Tuesday, March 16, 2021

How Conventional Strategies Enable Failure

Battle of Somme Strategy

From July 1st to November 18th 1916 raged one of the bloodiest battles in human history resulting in the deaths and injuries of over one million men. Around five miles of enemy territory was gained at a shameful cost.

“Enemy superiority is so great that we are not in a position either to fix their forces in position or to prevent them from launching an offensive elsewhere. We just do not have the troops…. We cannot prevail in a second battle of the Somme with our men; they cannot achieve that any more.” (January 20, 1917)  — General Hermann von Kuhl, German Infantry

The purpose of this piece is not to negate or minimize the loss of life nor its historical importance.

The purpose of this piece is to draw human behavioral parallels in the world of business.

The entirety of the first world war was fought in a similar fashion to the battle of the Somme. Millions of men neatly arranged across a field in trenches, charging back and forth and dying in vast numbers for nothing but a few miles gained.

Many businesses today are guilty of similar behaviors.

The belief that through the mastery of tactics, through rigid conformation and efficiency that the battle in the marketplace can be won by simply following the predetermined rules of mutual honor.

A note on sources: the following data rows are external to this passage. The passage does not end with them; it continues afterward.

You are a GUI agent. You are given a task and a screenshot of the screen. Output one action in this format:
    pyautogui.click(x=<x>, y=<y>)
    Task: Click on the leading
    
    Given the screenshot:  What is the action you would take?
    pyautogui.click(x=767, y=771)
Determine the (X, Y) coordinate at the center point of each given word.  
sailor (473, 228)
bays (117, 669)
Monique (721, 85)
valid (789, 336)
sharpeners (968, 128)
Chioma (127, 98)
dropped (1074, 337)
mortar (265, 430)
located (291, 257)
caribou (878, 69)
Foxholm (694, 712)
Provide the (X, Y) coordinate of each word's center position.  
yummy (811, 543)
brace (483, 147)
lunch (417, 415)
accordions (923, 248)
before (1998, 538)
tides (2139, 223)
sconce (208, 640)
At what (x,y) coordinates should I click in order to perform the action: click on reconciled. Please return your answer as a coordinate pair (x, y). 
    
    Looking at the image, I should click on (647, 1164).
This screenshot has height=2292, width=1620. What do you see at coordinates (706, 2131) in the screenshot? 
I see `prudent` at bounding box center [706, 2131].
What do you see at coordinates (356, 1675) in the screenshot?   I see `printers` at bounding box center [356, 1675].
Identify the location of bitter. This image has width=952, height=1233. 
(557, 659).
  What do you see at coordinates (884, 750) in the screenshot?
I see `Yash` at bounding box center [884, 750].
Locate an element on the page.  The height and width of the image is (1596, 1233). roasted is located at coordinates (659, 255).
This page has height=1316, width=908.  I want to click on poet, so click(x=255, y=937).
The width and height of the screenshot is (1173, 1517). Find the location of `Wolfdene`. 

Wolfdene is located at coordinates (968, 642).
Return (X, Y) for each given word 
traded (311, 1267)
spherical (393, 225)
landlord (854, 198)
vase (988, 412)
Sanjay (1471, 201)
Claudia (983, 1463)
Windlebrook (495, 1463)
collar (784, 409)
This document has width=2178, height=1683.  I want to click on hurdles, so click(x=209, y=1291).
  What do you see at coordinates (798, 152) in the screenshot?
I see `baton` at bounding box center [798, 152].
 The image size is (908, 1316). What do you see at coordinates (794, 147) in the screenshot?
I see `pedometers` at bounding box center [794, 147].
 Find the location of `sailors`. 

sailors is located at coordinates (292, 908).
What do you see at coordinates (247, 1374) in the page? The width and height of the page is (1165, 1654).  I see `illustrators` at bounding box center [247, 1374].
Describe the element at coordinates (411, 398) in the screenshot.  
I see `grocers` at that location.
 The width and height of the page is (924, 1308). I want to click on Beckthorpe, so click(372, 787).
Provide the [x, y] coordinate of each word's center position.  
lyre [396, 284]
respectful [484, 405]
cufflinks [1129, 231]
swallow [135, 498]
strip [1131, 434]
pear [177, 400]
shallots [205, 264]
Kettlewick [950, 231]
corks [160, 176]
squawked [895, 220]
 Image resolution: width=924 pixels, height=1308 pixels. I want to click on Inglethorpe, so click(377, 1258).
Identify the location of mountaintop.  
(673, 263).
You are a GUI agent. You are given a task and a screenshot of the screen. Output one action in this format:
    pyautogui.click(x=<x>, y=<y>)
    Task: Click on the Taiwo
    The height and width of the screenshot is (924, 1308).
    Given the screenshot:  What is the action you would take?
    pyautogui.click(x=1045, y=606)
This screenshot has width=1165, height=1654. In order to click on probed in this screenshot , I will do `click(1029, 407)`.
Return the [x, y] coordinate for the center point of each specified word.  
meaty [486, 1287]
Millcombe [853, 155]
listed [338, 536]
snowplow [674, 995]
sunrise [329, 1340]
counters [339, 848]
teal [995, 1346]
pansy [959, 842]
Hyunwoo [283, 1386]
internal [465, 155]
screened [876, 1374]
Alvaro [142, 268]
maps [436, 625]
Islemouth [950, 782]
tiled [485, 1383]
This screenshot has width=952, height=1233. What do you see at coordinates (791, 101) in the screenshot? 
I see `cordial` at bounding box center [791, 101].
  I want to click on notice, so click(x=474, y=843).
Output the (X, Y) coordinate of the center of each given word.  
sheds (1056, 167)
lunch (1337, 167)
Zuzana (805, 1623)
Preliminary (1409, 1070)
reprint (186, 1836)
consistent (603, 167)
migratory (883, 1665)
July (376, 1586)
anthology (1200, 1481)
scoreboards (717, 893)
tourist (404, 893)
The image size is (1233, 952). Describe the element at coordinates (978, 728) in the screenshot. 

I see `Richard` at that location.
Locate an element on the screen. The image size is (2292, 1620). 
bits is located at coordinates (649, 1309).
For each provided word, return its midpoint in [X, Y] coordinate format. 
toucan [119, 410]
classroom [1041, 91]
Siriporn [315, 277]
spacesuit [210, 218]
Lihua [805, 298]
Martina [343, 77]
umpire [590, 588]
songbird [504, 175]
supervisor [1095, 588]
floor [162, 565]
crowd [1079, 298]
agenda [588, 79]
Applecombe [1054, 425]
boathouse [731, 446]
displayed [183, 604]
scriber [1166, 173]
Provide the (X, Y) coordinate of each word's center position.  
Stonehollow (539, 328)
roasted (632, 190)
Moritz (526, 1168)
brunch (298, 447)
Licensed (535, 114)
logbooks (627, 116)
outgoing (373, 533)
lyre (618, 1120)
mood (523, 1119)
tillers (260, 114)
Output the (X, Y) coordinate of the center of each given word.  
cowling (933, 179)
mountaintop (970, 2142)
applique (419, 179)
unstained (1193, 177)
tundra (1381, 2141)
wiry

And if you throw enough money at a problem, it’ll just disappear eventually.

WWI was a short-term war, fought through tradition and conformity, through logic and numbers.

Scoresheets of the dead.

Whoever had the highest number of enemies killed was the overall winner.

The logical thing and the right thing to do, was to do things the way they had always been done, to march millions of men forward and with some self-belief the war would be won.

A war fought from a war room, detached from the day-to-day bloodshed.

Business today is a short-term world, fought with logic and numbers and traditions. With detached men and women who haven’t been outside of their bubble for quite some time, if ever.

Spreadsheets of the day, of the hour. Patience has gone out of the window.

Whoever has the most data, wins the game now.

The logical thing to do is to analyze and optimize every part of the business from an immediate point of view, everything is a cost. Certainty is required. Robert McNamara is the icon for efficiency. We need numbers people, more machines apply. There are lots of rules. We can’t break them.

If costs can be cut, then business is booming. Ignore the rest. But, we must copy the competition.

Take for example Accounting, it’s quite clear that clients pay for the services of the provider offering the most rational benefits. Such as tax saved, the experience of their handlers and the offloading of stressful financial matters to a trusted third party.

This is what an accountant may think, but they’d be wrong. Because they aren’t the customer. They don’t understand what people really think and how they really make their decisions.

But those are just clichés and rules, which are made to be broken.

How Conventional Strategies Enable Failure

KPMG, one of the top global accountancy practices launched a campaign to the cost of $950,000. Generating around $45 million in revenue. The target was a mere $5.2 in comparison. By building a mass reach, multi-channel, brand building campaign they advertised themselves as a modern and digitally transformed business using images of Whales and Birds which had nothing to do with accounting. It was playful, nice while still clear about what was actually on offer. A rare thing in today’s advertising.

They even had taxis with advertising on them park up at competitor events, dirty move and hardly professional I would argue. But that’s the point, competition isn’t fair. Fair leads to a lack of competition, fair is a stalemate.

Fair is the assumption that the Maginot line would keep Hitler out of France as long as he played by the rules.

As Dave Trott says, creativity is the last legal competitive advantage that businesses have.

And Dave Trott isn’t wrong, creative execution is quantifiably demonstrated as the leading reason for advertising success after the size of a potential market. If the message is weak, no one cares about your strategy or planning or how clever you are. Advertising’s first job is to get noticed.

However, I would argue the main reason for the overwhelming success of this campaign is simply the inherent notion that accounting is above advertising and that it dirties the professional image. So no one else was bothering with it. Most people made a load of assumptions based on their culture and their own biases as money men and women.

KPMG however, they decided to go against the grain and advertise en masse and laughed all the way to the bank.

It’s easy to shout your competition down when they are silent.

KPMG didn’t line up its troops and play by the rules of their category and all its baseless assumptions built around a conservative ideology. Instead, they played a different game and by default, they won.

Good marketing and advertising is not about victory above all else, it’s about redefining what victory actually is and how it can be achieved. It’s about shattering conventions when possible to generate substantial returns for a business. It’s about doing the unexpected, the risky and the apparently nonsensical.

While there is evidence, there are rules and there certainly are things you shouldn’t do in business. Don’t let accepted cultural norms and what’s current be the defining approach to tackling issues.

Let the rest of the competition fight in the trenches, your job is to go around them and take them out before they even notice.